Suddenly, for those who read the Yated, Hamodia, Jewish Press, Mishpacha, Ami, even the Jewish Week, Forward and many others like them, the name of Rav Moshe Twersky, heir to not one but two unique dynasties, the Soloveitchik Talmudic geniuses and the Twersky Hasidic Rebbes becomes known "overnight" and what is told about him is truly a great wonder that appears like a sudden blinding flash of light that is shockingly revealed – paradoxically not during his lifetime, but immediately following his dramatic death.

Suddenly the Haredi media mentions that he was the grandson of Rav Yoshe Ber Soloveitchik (not Rabbi Dr. J. B. Soloveitchik of Yeshiva University as he was known) and the son of the previous Tolner Rebbe of Boston (not Dr. or Professor Isadore Twersky of Harvard University as he was known). [...]

So the "frum" media meanders back and forth. So far not one has mentioned anything about the name of this great man: Moshe? Why? It is very strange indeed. First of all RMT was probably named for his own grandfather Rav "Moshe Soloveichik (1879–1941)...was the second son of renowned Rabbi Chaim Soloveitchik and grandson of the Beis HaLevi. He married Pesya Feinstein, daughter of the renowned Rabbi of Pruzany, Rabbi Eliyahu Feinstein, and first cousins with Rabbi Moshe Feinstein" (Wikipedia) – so this is truly the aristocracy of the Torah world. Then there is the name of the yeshiva where RMT was a Rosh Yeshiva at Toras Moshe Yeshiva (affectionately known as "ToMo"), named for Rav Moshe Soloveitchik ZT"L.

So far, the Haredi media is printing a lot of stories and anecdotal tales from relatively minor and obscure sources and avoiding getting into almost any descriptions and history of exactly who and the stature of Rav Moshe Soloveitchik, son of Rav Chaim Soloveitchik ZT"L, and father of the famous Rabbi J.B. Soloveitchik who was known as "the Rav" to his thousands of students. It is known in the Torah world that the "yerusha" of Rav Chaim of Brisk ZT"L was "split" between Rav Moshe Soloveitchik who "inherited" the "Nezikin" part of the family moving first to Warsaw and then to America, while the most famous Rav Yitzchok Zev Soloveitchik ZT"L, known as Rav Velvel, or the Brisker Rov took the "Kodshim" part and went to Eretz Yisroel and founded the well-known Brisker Yeshivos in Israel that still study only Kodshim.

RMT chose to be a disciple of both wings of his mother's family. While "informally" RMT delved into Kabbalah and became known as an informal "[Hasidic] Rebbe" to his students in the Yeshiva Toras Moshe where he taught. RMT was regarded by Rabbi J.B. Soloveitchik as not just one of his four all-time greatest talmidim, but also by the current Brisker Yeshiva of Rav Dovid Soloveitchik SHLIT"A as one of its greatest talmidim.

Thus RMT bridged two continents and much more than that he healed and solidified and made respectable the bonds between the American and Israeli sides of Brisk that had been in a "stand-off" and even a war of words from the time the Israeli Briskers became the arch-Charedim so to speak in the Litvish Torah world, while in America, Rabbi J.B. Soloveitchik who had once been a member of the original Agudah Moetzes Gedolei HaTorah in America left to become the arch-leader of Modern Orthodox Judaism and of the Mizrachi Religious Zionist movement, that split the Soloveitchik family in two distinct segments until now when Rav Moshe Twersky, IN HIS DEATH, has done the seemingly impossible of uniting the families as they move into the ;FUTURE realizing they have more in common than even they realized.

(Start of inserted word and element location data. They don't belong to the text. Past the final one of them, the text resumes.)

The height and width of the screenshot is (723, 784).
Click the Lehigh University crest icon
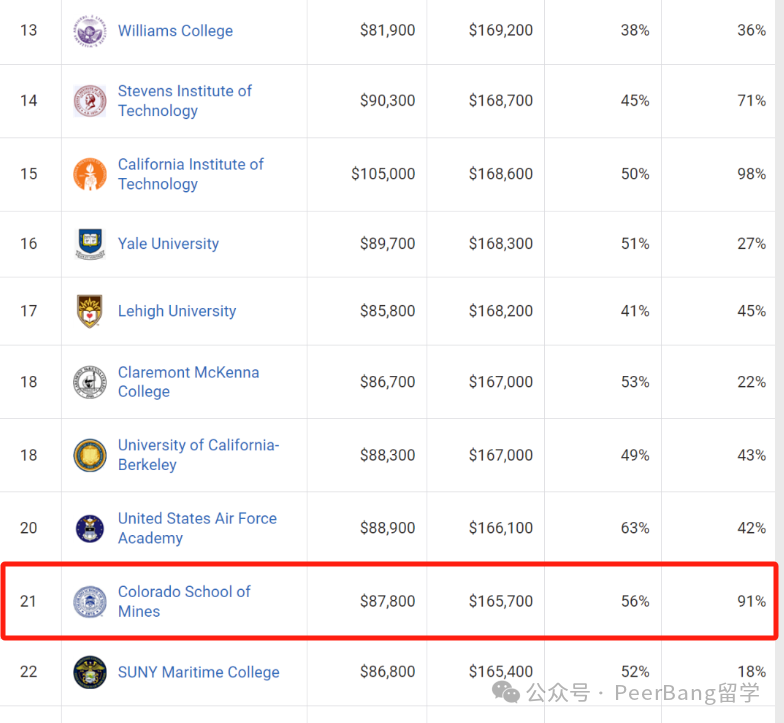[x=90, y=311]
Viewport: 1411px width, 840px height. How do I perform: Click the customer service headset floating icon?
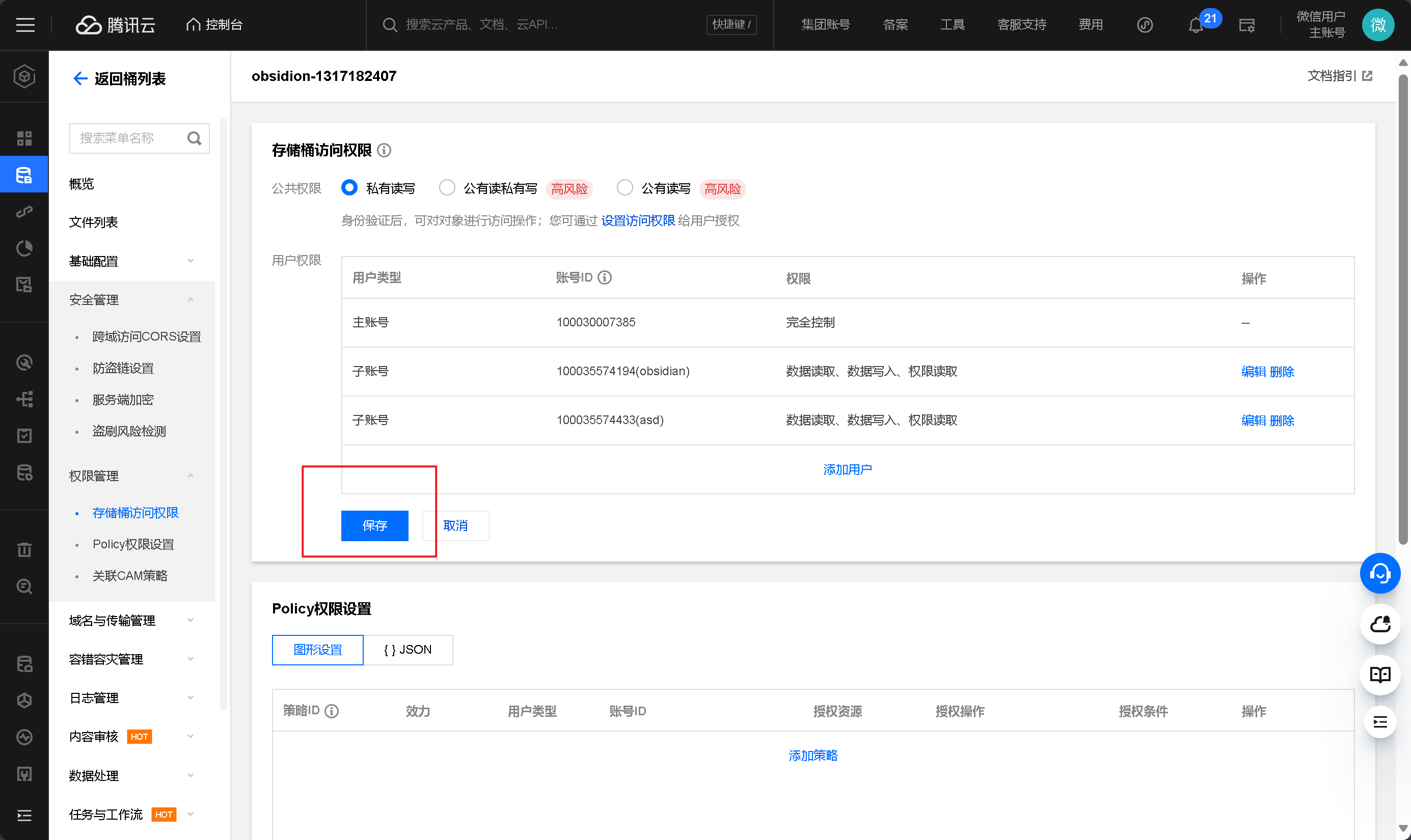(x=1380, y=573)
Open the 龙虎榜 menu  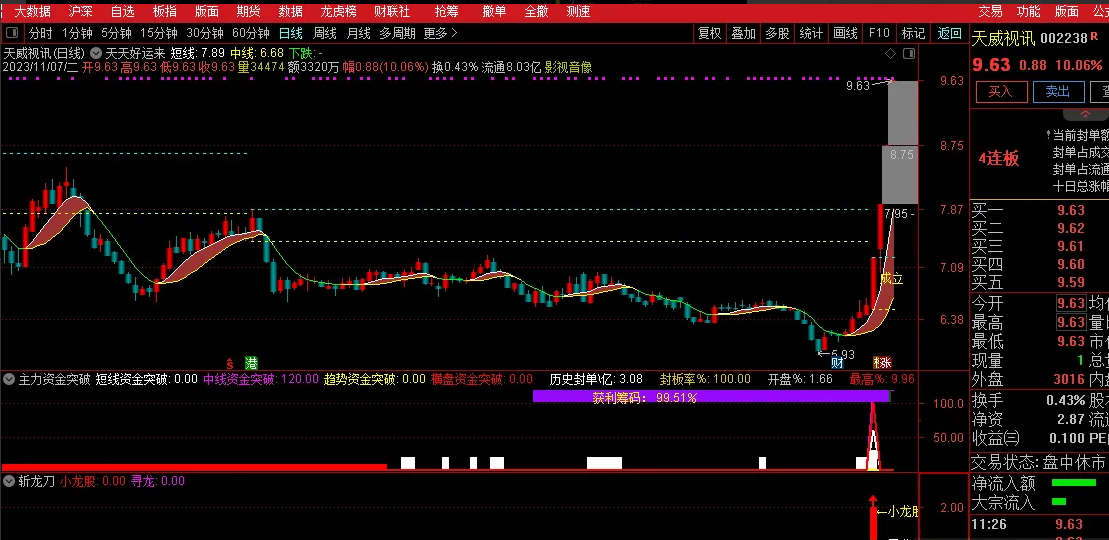(x=338, y=11)
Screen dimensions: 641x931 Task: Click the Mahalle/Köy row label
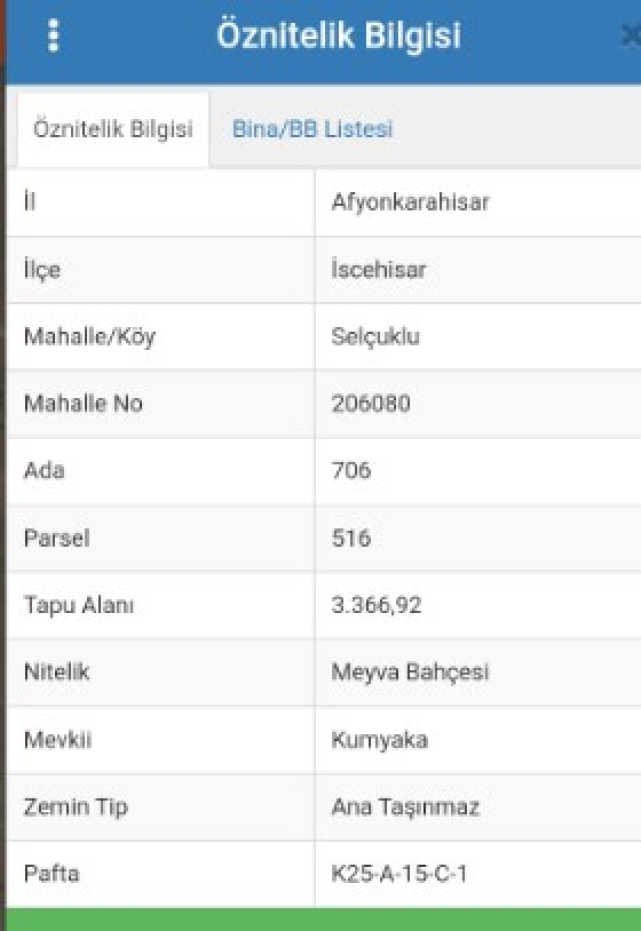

This is no less than what happened in the time of Rebbi Akiva, who lost 24,000 students but his REAL "yerusha" and lineage continues through the five talmidim that TRULY continued his line. Rav Moshe Twersky seems to have died as a "korban" for something much greater much like Rebbi Akiva did Al Pi Kiddush HaShem Berabim in the midst of Holy Prayers!

Who would have thought that literally behind the scenes, that Rabbi J.B. Soloveitchik while he was and is rightfully hailed as the rabbi who gave semicha to more Orthodox rabbis in his own lifetime than anyone else and who prided himself on his independence, was nurturing his own highly traditional grandson, the now martyred Rav Moshe Twersky in an entirely different image than what was assumed to be going on. RMT has been revealed for the whole world to see OPENLY as a genuine Illui, Tzadik, Nistar, Mekubal, someone well-versed in every part of the Torah and even in worldly matters on a standard higher than most Talmidei Chachomim of his generation (RMT was only 59 when he was murdered).< And then there is RMT's grandfather on his mother's side Rav Moshe Soloveitchik the leading Rosh Yeshiva at Yeshivas Yitschak Elchonon (RIETS) brought there by the pioneering Rabbi Dr. Bernard Revel. Rav Moshe Soloveitchik was an undisputed great Gaon, Torah giant and all-around genius in his own right, whose sudden death in 1941 propelled his son Rabbi J.B. Soloveitchik to assume the mantle of leadership at RIETS and as one of modernity's leading Talmudists, Jewish Philosophers and Halachists.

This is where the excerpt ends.